We can partly support the claim, but there are three clear differences when we compare our results to Table 2 of the Reformer paper. First of all, our results are worse than the Reformer paper. However appendix A also shows that models using shared-QK attention have large variation in training loss. This suggests results are somewhat random, and depend on the specific training setup. Secondly, models trained with LSH attention and validated with standard attention do much better in our experiments. And thirdly, the model trained with standard attention and validated with LSH attention does much worse in our experiment. We have been unable to explain these differences.
4.3 Effect of sharing QK
Shared Query-Key ("shared-QK") Attention was used in the Reformer paper as it is needed for LSH, it also help furthers reduce the memory footprint of the model.
A shared query-key space does not perform worse than regular attention
To investigate this we train a standard TransformerLM and a TransformerLM with shared-QK attention on the enwik8 dataset. The Bits-Per-Character (BPC) metric was used. They were trained for 10 epochs and the mean validation BPC of 3 training rounds was taken, results are shown in figure 1.
After experimentation, we cannot validate the claim that shared-QK attention does not perform worse than standard attention for this experimental setting. Nor did we see the effect of shared-QK attention training slightly faster as noted in the Reformer paper. Potentially with additional training shared-QK attention performance will converge with standard attention, we leave this to future work.

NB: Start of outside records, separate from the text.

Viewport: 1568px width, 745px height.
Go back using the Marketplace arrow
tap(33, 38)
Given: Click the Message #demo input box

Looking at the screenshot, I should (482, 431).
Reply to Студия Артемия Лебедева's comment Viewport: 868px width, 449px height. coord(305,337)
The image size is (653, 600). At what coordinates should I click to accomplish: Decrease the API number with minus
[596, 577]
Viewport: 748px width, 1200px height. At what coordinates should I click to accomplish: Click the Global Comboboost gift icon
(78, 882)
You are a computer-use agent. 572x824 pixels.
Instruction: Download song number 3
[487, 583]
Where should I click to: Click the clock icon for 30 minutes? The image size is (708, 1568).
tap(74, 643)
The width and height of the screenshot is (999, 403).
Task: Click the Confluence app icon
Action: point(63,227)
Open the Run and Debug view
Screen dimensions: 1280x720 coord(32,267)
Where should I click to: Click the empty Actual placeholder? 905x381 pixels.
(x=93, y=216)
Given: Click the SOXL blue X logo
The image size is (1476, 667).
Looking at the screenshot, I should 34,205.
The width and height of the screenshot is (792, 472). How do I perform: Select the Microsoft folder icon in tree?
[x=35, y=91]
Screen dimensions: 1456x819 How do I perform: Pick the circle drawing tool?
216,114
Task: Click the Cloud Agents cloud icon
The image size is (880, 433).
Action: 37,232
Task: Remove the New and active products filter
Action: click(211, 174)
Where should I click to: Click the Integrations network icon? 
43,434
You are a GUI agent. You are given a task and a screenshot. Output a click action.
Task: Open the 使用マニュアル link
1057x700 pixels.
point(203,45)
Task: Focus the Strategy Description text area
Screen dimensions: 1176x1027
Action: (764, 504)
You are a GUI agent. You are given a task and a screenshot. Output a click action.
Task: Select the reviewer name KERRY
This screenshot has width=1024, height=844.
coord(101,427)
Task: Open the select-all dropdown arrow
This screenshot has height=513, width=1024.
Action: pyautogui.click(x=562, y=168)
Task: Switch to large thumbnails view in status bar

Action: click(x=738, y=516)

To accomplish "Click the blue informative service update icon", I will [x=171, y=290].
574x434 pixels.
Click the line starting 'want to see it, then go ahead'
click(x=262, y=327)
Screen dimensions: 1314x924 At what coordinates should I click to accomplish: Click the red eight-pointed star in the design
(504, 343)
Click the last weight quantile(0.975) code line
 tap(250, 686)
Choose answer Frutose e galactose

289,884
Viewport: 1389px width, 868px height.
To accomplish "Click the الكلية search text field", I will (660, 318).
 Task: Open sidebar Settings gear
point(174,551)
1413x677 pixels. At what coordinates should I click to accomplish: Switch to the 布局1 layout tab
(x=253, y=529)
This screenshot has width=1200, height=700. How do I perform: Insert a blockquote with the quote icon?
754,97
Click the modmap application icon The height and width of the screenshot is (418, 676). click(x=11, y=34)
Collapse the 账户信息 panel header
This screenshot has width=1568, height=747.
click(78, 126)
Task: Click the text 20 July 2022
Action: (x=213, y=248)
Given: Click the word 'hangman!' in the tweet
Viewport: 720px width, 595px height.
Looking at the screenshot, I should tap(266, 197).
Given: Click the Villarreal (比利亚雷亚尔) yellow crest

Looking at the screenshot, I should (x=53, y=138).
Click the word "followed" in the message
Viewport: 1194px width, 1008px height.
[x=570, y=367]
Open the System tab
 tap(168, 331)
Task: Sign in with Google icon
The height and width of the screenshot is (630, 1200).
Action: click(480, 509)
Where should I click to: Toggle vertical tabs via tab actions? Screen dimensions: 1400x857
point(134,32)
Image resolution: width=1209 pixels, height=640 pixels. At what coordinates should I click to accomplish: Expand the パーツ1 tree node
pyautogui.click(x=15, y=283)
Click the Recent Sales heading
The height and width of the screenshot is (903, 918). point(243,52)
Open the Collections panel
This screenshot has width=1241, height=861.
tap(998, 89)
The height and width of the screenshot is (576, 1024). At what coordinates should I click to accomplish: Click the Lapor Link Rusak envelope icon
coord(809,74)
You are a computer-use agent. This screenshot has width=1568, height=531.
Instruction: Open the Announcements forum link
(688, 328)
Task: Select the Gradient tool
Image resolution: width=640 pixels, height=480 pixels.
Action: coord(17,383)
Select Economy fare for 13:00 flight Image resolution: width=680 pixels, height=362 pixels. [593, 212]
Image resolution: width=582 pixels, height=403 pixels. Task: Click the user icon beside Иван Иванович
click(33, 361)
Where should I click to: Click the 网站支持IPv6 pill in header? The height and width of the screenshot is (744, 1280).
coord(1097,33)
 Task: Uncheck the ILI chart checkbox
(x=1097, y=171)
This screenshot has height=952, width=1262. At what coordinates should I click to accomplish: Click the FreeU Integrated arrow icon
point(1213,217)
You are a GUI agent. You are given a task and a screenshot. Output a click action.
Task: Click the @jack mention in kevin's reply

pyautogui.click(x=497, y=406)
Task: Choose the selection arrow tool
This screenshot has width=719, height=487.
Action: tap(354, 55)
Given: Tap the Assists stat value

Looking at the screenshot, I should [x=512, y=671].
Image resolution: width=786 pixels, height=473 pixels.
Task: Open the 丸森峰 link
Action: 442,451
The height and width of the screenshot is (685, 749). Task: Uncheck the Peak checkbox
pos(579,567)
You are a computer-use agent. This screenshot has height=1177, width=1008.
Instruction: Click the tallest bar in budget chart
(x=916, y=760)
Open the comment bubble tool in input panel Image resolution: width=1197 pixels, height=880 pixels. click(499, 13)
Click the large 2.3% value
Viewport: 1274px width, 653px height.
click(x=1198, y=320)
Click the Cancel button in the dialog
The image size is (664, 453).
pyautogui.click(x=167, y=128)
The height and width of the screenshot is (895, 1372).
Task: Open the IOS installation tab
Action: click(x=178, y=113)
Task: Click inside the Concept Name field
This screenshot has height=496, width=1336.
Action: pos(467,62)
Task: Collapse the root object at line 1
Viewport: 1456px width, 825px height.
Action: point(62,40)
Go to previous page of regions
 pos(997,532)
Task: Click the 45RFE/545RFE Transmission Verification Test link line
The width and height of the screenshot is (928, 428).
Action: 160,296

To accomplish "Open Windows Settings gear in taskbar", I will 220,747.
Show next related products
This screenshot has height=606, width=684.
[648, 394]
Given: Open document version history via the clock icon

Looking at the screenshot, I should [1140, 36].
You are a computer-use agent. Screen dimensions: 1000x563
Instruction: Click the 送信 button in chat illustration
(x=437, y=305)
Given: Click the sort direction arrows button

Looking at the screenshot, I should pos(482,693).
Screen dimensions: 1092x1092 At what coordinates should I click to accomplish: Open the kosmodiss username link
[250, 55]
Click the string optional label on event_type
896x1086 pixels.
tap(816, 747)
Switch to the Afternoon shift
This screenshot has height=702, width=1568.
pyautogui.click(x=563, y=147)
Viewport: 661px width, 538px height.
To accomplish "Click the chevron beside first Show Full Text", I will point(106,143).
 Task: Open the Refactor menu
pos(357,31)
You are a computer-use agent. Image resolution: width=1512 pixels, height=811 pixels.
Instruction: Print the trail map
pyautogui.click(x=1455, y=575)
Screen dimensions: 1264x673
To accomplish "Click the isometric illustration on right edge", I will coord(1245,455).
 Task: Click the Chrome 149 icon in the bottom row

Figure 1: Validation BPC and training loss for TransformerLM and Shared-QK TransformerLM
4.4 Effect of reversible layers
Reversible Residual Layers in a Transformer enable more memory efficient training and do not come at the expense of model accuracy.
To validate this claim we train a TransformerLM and full sequence-to-sequence Transformer ("ReversibleTransformer") using Reversible Residual Layers and compared them to their standard Transformer equivalents.
Reversible Language Model on enwik8 experiment
To investigate this claim we trained on sequences of length 4096, training this model ("ReversibleLM") on full 64k sequences from enwik8 as per the Reformer paper was not feasible given our computational budget. Figure 2 shows the mean of 3 runs for each model-type.
We could not validate the claim that Reversible Residual Layers do not have a significant impact on language model performance due to the sizeable difference of 0.11 mean validation BPC between the ReversibleLM and the baseline TransformerLM. Potentially this difference can be reduced with further training, we will leave this to further work.
4.5 Reversible Transformer on translation task experiment
We train a full Reversible Transformer, a 12-layer sequence-to-sequence Transformer model with Reversible Residual layers on the WMT-14 en-de translation dataset. Given the short sequences in this dataset, a sequence length of 256 was used with a batch size of 64 and the AdamW optimizer. Gradient Accumulation was used when training with a 12GB GPU. Training was carried out for 2 epochs for the Reversible Transformer and 1 epoch for the standard Transformer. Full-precision was used in both cases. The one-cycle learning rate schedule from fast.ai was used, with a maximum learning rate of 1e-4, initial div of 5, and a percent start of 12.5%
Figure 2: Training loss and validation BPC for ReversibleLM and TransformerLM on enwik8
From our experiments, see figure 3, we could not not validate the claim that Reversible Residual Layers do not have a significant impact on Transformer model performance. Our validation CorpusBLEU score for a standard Transformer trained for 1 epoch outperformed a ReversibleTransformer that was trained for 2 epochs.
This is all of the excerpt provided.